YOUR GOAL: Line by line, output the data that follows exactly as written.
*** Opening EXCERPTED DATA ***
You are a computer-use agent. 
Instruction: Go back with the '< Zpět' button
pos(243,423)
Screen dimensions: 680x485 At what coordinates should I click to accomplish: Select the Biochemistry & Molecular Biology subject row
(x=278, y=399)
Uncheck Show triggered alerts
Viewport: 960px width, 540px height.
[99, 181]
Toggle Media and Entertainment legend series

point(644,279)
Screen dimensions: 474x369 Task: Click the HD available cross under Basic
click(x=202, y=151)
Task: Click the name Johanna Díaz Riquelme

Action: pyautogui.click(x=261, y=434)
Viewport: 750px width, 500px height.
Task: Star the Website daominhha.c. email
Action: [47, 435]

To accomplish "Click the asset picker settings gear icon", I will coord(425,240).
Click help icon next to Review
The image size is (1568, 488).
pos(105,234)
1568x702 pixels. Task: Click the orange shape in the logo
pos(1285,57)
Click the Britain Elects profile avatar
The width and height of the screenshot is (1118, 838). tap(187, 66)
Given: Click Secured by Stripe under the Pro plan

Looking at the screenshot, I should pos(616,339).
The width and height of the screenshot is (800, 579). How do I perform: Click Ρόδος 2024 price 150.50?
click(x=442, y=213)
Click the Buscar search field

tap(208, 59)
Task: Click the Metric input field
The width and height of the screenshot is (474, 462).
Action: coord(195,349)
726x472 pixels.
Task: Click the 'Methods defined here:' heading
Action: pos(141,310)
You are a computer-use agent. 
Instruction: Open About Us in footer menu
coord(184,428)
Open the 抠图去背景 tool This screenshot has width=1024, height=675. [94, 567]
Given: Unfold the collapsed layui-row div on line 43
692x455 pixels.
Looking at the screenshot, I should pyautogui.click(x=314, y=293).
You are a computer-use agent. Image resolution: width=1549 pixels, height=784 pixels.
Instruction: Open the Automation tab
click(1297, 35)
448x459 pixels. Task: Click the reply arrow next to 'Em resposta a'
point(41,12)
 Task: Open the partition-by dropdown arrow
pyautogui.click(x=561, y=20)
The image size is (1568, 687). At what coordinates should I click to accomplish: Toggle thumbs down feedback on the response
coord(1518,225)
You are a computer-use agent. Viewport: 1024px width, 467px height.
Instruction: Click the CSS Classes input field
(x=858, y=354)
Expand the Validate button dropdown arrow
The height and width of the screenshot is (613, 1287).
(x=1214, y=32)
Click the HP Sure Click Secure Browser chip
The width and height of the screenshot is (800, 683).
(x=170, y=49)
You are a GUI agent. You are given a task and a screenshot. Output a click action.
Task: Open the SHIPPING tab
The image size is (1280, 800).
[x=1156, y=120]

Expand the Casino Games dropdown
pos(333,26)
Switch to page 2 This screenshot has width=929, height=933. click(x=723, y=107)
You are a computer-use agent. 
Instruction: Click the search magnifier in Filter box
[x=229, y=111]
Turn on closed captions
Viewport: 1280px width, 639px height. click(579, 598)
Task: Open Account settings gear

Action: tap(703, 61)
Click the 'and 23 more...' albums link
*** Closing EXCERPTED DATA ***
SOLUTION:
You are a computer-use agent. 
Instruction: Go back with the '< Zpět' button
pos(243,423)
Screen dimensions: 680x485 At what coordinates should I click to accomplish: Select the Biochemistry & Molecular Biology subject row
(x=278, y=399)
Uncheck Show triggered alerts
Viewport: 960px width, 540px height.
[99, 181]
Toggle Media and Entertainment legend series

point(644,279)
Screen dimensions: 474x369 Task: Click the HD available cross under Basic
click(x=202, y=151)
Task: Click the name Johanna Díaz Riquelme

Action: pyautogui.click(x=261, y=434)
Viewport: 750px width, 500px height.
Task: Star the Website daominhha.c. email
Action: [47, 435]

To accomplish "Click the asset picker settings gear icon", I will coord(425,240).
Click help icon next to Review
The image size is (1568, 488).
pos(105,234)
1568x702 pixels. Task: Click the orange shape in the logo
pos(1285,57)
Click the Britain Elects profile avatar
The width and height of the screenshot is (1118, 838). tap(187, 66)
Given: Click Secured by Stripe under the Pro plan

Looking at the screenshot, I should pos(616,339).
The width and height of the screenshot is (800, 579). How do I perform: Click Ρόδος 2024 price 150.50?
click(x=442, y=213)
Click the Buscar search field

tap(208, 59)
Task: Click the Metric input field
The width and height of the screenshot is (474, 462).
Action: coord(195,349)
726x472 pixels.
Task: Click the 'Methods defined here:' heading
Action: pos(141,310)
You are a computer-use agent. 
Instruction: Open About Us in footer menu
coord(184,428)
Open the 抠图去背景 tool This screenshot has width=1024, height=675. [94, 567]
Given: Unfold the collapsed layui-row div on line 43
692x455 pixels.
Looking at the screenshot, I should pyautogui.click(x=314, y=293).
You are a computer-use agent. Image resolution: width=1549 pixels, height=784 pixels.
Instruction: Open the Automation tab
click(1297, 35)
448x459 pixels. Task: Click the reply arrow next to 'Em resposta a'
point(41,12)
 Task: Open the partition-by dropdown arrow
pyautogui.click(x=561, y=20)
The image size is (1568, 687). At what coordinates should I click to accomplish: Toggle thumbs down feedback on the response
coord(1518,225)
You are a computer-use agent. Viewport: 1024px width, 467px height.
Instruction: Click the CSS Classes input field
(x=858, y=354)
Expand the Validate button dropdown arrow
The height and width of the screenshot is (613, 1287).
(x=1214, y=32)
Click the HP Sure Click Secure Browser chip
The width and height of the screenshot is (800, 683).
(x=170, y=49)
You are a GUI agent. You are given a task and a screenshot. Output a click action.
Task: Open the SHIPPING tab
The image size is (1280, 800).
[x=1156, y=120]

Expand the Casino Games dropdown
pos(333,26)
Switch to page 2 This screenshot has width=929, height=933. click(x=723, y=107)
You are a computer-use agent. 
Instruction: Click the search magnifier in Filter box
[x=229, y=111]
Turn on closed captions
Viewport: 1280px width, 639px height. click(579, 598)
Task: Open Account settings gear

Action: tap(703, 61)
Click the 'and 23 more...' albums link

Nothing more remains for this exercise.